There is plenty to show, as you attest, that the children of poverty are mostly minority and that that achievement gap is certainly first and foremost that of opportunity. The gap is fluidly interpreted along statistical lines as either racial or socio-economic according to the narrative one is supporting.
I just saw a great Democracy Now show the other night with a Canadian physician, Gabor Mate, whose theories fall along what I have been surmising about children, health and our welfare in general vis a vis the politics of CoC-led and fed quid pro quo.
What does big business get out of “cornering” our children? Drug sales for ADHD-labeled little “trouble” makers? Stock bonuses from venture capital of private charters using public dollars?
Mate says that American kids are mostly afflicted with the lack of an emotionally grounded parenting home base.

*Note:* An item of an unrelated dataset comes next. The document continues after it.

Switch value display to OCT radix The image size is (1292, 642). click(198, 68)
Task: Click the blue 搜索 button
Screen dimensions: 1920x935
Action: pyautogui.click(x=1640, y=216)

That arises from a myriad of circumstances but is most obvious where the resources are so absent as leads to very poor performance in school. Blaming the teacher for what isn’t or can’t happen for children to support them at home and or medicating their problems ‘away’ is a sickening path that the government is currently embracing.
Check out Gabor Mate if you’ve never heard of him.
http://www.drgabormate.com/bio.php
You hit this completely on the head. There is an economic war happening in this country and the millionaires now have the advantage. My Christmas prayer is for the people of America to wake up and to take our country back.